There are two distinct facets of Klein’s game that have stood out this year. The first is his handling of the option. The next time you see Klein and John Hubert bounce outside, watch your quarterback. Klein is running smart. Teams are keying on him and often sell out, leaving Hubert and Pease available for the pitch. Egotistical quarterbacks get greedy and keep the ball for themselves. Scared quarterbacks keep the ball because pitching leaves them open and vulnerable while they’d rather be tucking and bracing. Klein is neither. Not only is he waiting until the almost perfect moment to toss the ball, but it’s landing exactly where it needs to be. He’s leading running backs by half a step, allowing them to continue running without ever slowing and losing momentum. If this skill translated into the NFL, Klein would be a first round pick.
The second item to consider is Klein’s passing game.
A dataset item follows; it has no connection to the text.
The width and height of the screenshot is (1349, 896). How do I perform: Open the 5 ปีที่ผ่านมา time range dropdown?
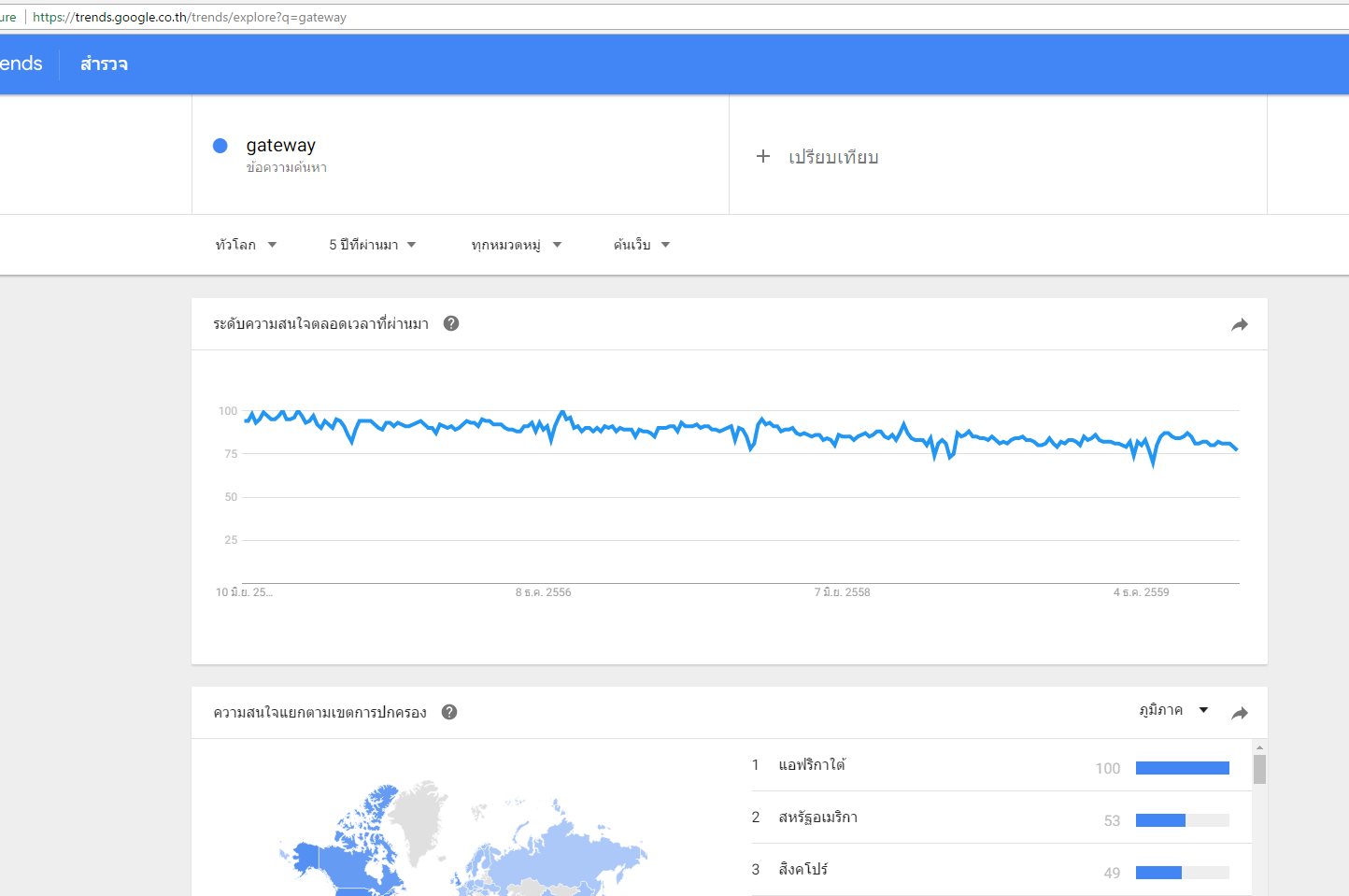[x=372, y=245]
There was no more discussed item this summer than Klein’s improvement in the passing game, and how he would be one of the conference’s most dangerous passers. At first glance, it may appear this isn’t the case. Klein is only sixth in the conference in passing yardage with 1,875 yards. Nick Florence of Baylor has 3,000. Texas’s David Ash is ahead of Klein, and half of Texas would prefer to see Ash on the bench. If you consider the fact that Iowa State, TCU and Oklahoma State have had to start multiple quarterbacks due to injury and disciplinary issues, Klein is ninth of ten sets of starting quarterbacks in the conference. KU is the only other school not to have 2,000 passing yards. However, none of this is an indication of Klein’s passing game.
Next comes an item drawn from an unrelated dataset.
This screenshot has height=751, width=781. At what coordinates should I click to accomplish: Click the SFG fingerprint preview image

Why should Klein be considered an effective passer when K-State’s vertical attack is so comparatively ineffective? Unlike West Virginia and Oklahoma, K-State is still a run-first team. The Wildcats average 225 yards on the ground – only one other team averages over 200. While the Big 12 is a pass-first conference, Kansas State runs against the grain. In considering Klein’s effectiveness, it’s important to consider the opportunities he’s been given. When the ball is in the air, Klein completes 71.1 percent of his passes. Only Geno Smith is better (72 percent). And unlike Smith, Klein is completing more downfield passes rather than screens and quick outs. Proof? Klein leads the league in yards per attempt with 10. That’s huge. And when quarterbacks are chucking the ball downfield, it’s usually a dangerous scenario. Not with Collin, who’s only thrown two interceptions to his 12 touchdown passes. No offensive coordinator will ever argue with that ratio.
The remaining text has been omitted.